Copy the entries word for word, starting at the first line and ending at the line that contains "downloads-icon is located", with both ends included. Leave the pictures out of your copy.

*** RECORDS TO USE ***

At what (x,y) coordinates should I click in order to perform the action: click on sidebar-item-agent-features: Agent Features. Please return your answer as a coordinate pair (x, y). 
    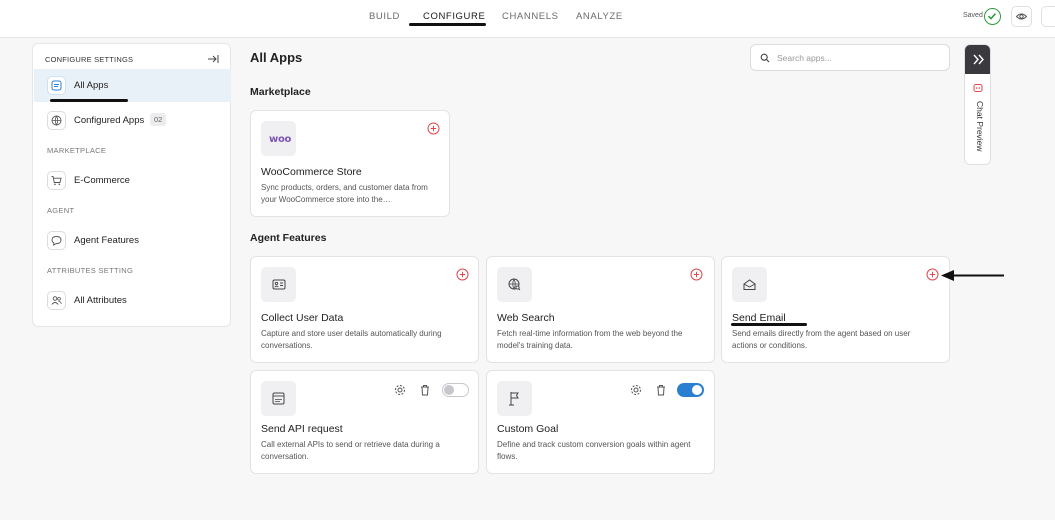
    Looking at the image, I should click on (132, 240).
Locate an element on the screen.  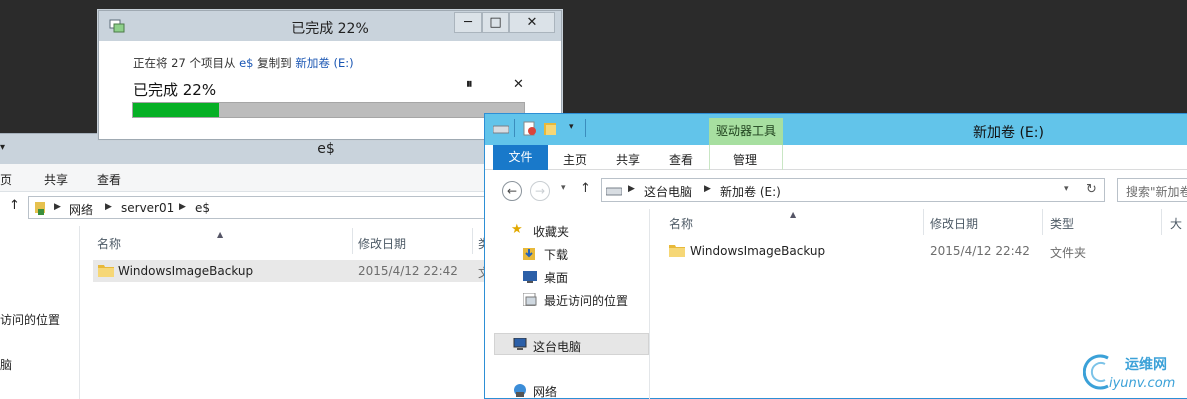
downloads-icon is located at coordinates (529, 254).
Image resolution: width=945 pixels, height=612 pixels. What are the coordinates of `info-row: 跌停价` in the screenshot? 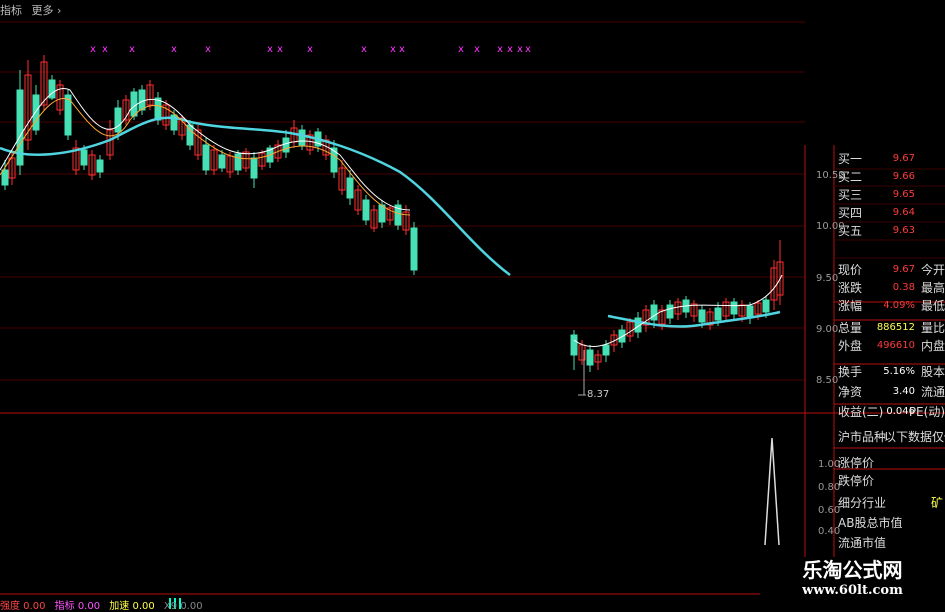 It's located at (856, 481).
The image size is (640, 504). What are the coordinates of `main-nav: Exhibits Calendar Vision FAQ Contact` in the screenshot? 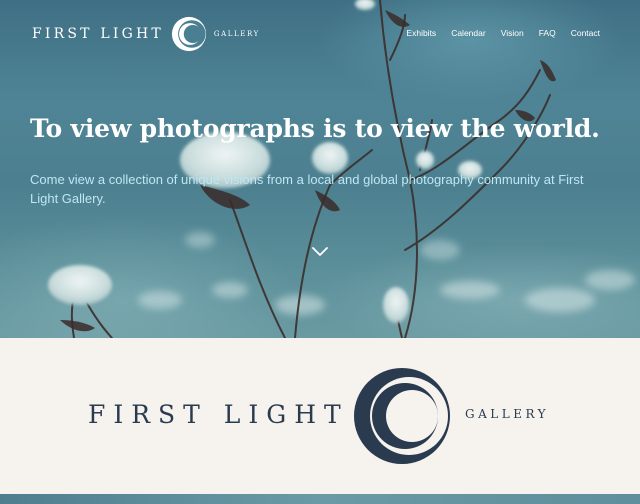 It's located at (496, 33).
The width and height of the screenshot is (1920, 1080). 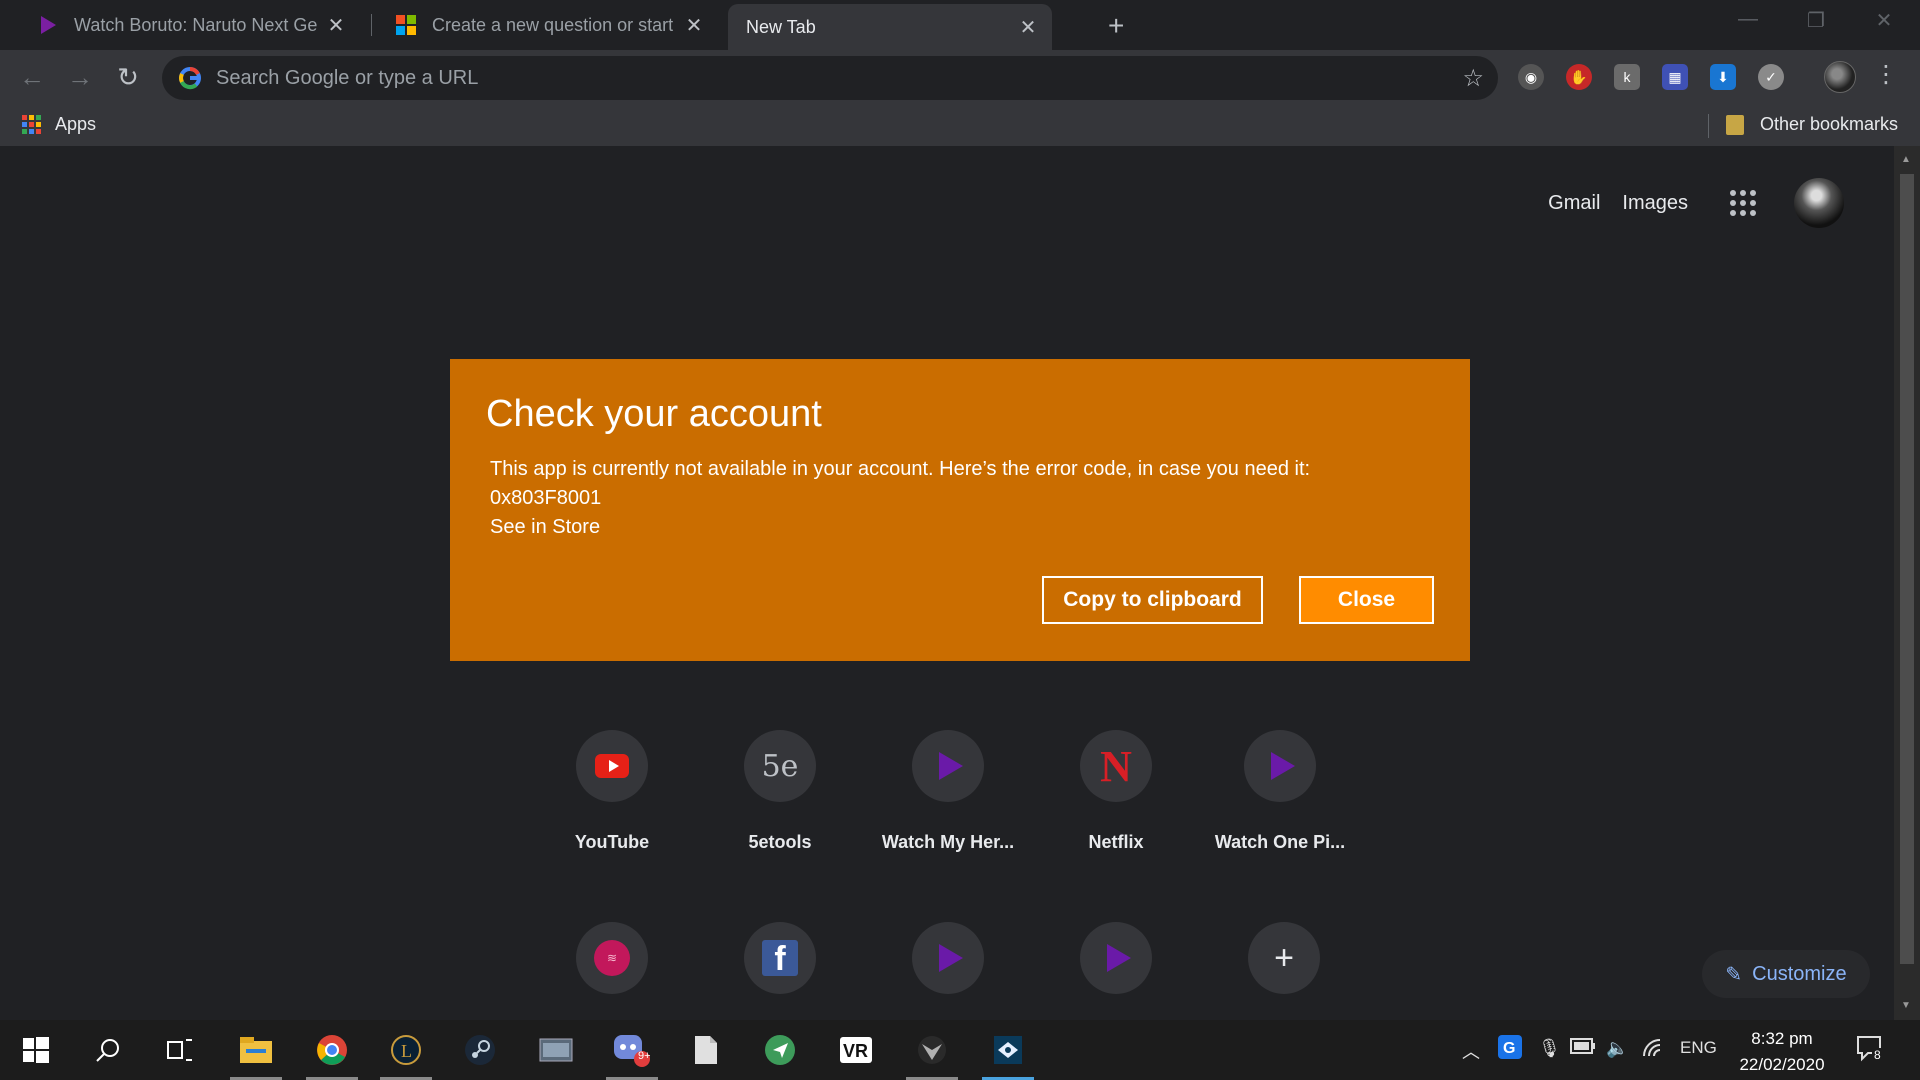 What do you see at coordinates (612, 792) in the screenshot?
I see `shortcut-tile: YouTube` at bounding box center [612, 792].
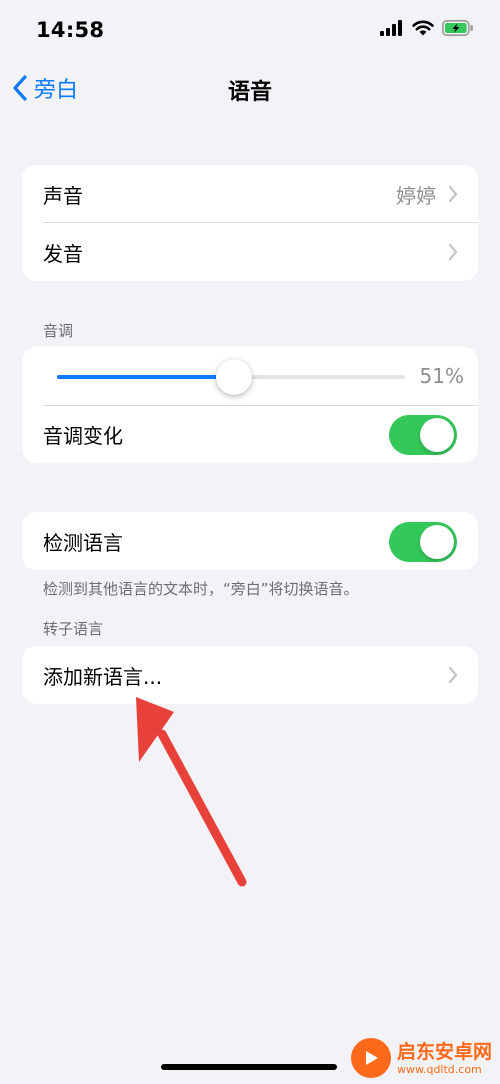 Image resolution: width=500 pixels, height=1084 pixels. Describe the element at coordinates (249, 1067) in the screenshot. I see `home-indicator` at that location.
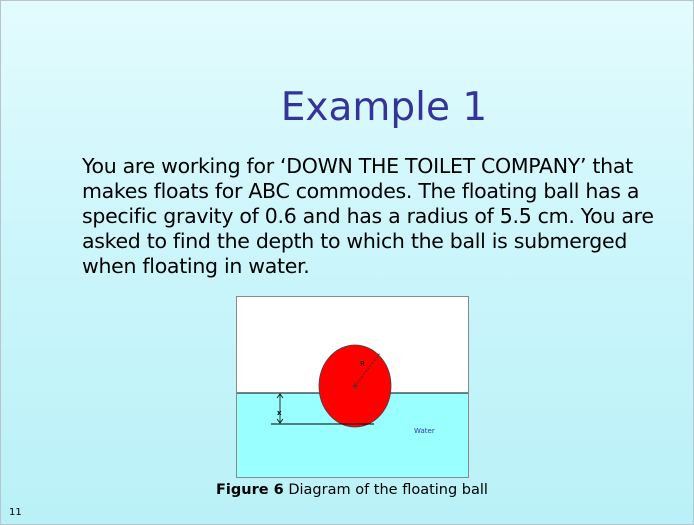  I want to click on slide-number: 11, so click(16, 512).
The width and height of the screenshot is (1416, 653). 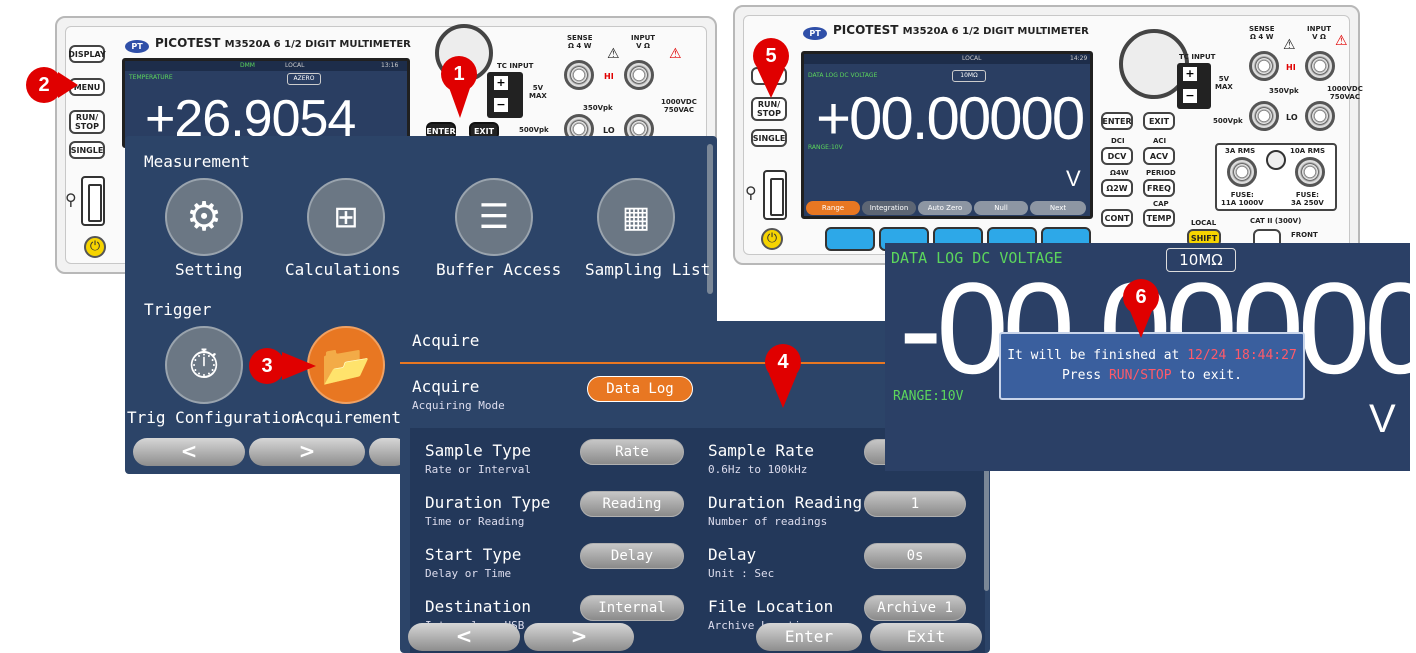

***

▶ [EXERCISE OUTPUT]
At what (x,y) coordinates should I click in order to perform the action: click on sidebar-item-agent-features: Agent Features. Please return your answer as a coordinate pair (x, y). 
    Looking at the image, I should click on (132, 240).
Locate an element on the screen.  
downloads-icon is located at coordinates (529, 254).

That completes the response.